> _WORK TASK_:
Report all lines from the entries below in which "item" appears.

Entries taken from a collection
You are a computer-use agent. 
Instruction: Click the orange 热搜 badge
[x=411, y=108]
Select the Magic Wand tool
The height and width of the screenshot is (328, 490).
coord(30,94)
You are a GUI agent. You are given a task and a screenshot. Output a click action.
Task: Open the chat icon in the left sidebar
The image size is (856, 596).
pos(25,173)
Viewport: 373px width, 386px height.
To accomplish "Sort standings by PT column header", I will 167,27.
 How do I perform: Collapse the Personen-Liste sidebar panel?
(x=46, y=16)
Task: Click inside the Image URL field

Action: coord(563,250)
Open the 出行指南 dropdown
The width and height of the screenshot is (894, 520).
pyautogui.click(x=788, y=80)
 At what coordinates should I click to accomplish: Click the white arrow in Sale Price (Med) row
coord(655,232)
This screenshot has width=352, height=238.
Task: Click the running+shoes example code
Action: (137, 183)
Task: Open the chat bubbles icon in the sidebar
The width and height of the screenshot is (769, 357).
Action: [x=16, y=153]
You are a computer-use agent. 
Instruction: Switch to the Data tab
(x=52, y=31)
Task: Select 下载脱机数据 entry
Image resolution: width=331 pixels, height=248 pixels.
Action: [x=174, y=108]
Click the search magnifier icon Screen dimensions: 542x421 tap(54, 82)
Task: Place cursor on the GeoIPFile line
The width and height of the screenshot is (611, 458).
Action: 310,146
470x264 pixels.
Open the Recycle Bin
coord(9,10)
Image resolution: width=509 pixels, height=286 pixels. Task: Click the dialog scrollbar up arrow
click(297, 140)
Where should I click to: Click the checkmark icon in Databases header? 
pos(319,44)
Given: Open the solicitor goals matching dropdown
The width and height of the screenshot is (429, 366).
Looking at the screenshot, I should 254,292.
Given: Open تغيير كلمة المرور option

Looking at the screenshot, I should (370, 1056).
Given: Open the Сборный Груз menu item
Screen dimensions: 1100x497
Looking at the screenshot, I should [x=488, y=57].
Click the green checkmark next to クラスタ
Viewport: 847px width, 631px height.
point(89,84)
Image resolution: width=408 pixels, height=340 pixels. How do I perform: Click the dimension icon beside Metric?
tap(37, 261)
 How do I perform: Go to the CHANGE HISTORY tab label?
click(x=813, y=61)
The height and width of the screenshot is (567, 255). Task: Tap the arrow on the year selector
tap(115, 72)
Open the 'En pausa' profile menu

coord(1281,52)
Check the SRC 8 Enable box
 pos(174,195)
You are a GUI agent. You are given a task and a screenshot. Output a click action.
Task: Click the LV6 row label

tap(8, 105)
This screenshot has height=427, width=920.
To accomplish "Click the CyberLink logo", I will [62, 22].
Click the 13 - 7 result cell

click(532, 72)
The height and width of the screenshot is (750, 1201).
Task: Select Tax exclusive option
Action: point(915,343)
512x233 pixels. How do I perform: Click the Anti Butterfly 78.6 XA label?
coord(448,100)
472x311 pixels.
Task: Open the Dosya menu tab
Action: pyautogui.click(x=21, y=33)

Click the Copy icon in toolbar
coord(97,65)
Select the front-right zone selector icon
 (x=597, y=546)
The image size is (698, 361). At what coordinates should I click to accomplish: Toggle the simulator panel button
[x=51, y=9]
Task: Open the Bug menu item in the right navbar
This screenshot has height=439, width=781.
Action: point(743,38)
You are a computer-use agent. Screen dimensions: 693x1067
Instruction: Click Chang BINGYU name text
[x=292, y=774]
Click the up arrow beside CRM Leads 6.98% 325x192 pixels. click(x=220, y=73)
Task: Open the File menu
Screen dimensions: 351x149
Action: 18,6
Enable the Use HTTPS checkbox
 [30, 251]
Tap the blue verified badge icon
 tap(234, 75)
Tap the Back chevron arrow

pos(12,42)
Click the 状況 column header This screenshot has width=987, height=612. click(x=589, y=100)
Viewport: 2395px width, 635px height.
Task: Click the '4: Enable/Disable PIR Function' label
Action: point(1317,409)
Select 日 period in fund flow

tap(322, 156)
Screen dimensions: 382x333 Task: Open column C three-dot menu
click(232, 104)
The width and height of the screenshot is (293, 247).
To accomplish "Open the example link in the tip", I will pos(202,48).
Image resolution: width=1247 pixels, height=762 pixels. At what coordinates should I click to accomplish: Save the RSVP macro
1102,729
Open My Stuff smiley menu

> _ANSWER BOX_:
Given: Open the Сборный Груз menu item
Task: Open the Bug menu item in the right navbar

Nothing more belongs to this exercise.